Written request »
Put this sentence from the introduction below into Spanish: "Universities are the link between national and regional guidelines and the students."

Text »

────────────────────────────────────────

Introduction
Young people are today prepared to travel far and wide in order to acquire higher education. A select few benefit from scholarships, but many students pay for their tuition themselves or with help from their families. They all dream of a better future and regard higher education as a necessary step in the desired direction. Some of them return to their home country to make a career and perhaps participate in building their nation, while some stay in their new country or move elsewhere with freshly acquired credentials. Their skills are highly desired in most of these places, and in many others where skilled workers are highly sought after. Students dream, imagine, and travel so there are many related questions that can be asked: What are their dreams and imaginings? How does their travel affect their identities and their dreams of the future? How does the experience of living in a foreign country correspond to and contribute to their imaginings of identity, home, and belonging? How are cultural and political visions of the knowledge society/economy affecting their own dreams?
Higher education institutions (HEIs) are today becoming increasingly dependent on these incoming foreign students who provide necessary economic input in a time of reduced governmental support. Universities place the education they provide within the framework of a global market for services and relate these to regional and national goals centered on the prospects of forming a knowledge society (KS) and a knowledge economy (KE).1 Universities are the link between national and regional guidelines and the students. How are the universities perceiving incoming students? How are they acting to expand their student body and in what ways are these strategies corresponding to ideological frameworks provided by governments, transnational bodies, and markets? How are universities changing because of their global missions? How do nations and regions formulate their imaginings and what role do higher education and knowledge formation play in their visions?

────────────────────────────────────────

Material »

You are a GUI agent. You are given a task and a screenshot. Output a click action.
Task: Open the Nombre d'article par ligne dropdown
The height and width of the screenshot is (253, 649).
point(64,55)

────────────────────────────────────────

Result for this task »
Las universidades son el vínculo entre las directrices nacionales y regionales y los estudiantes.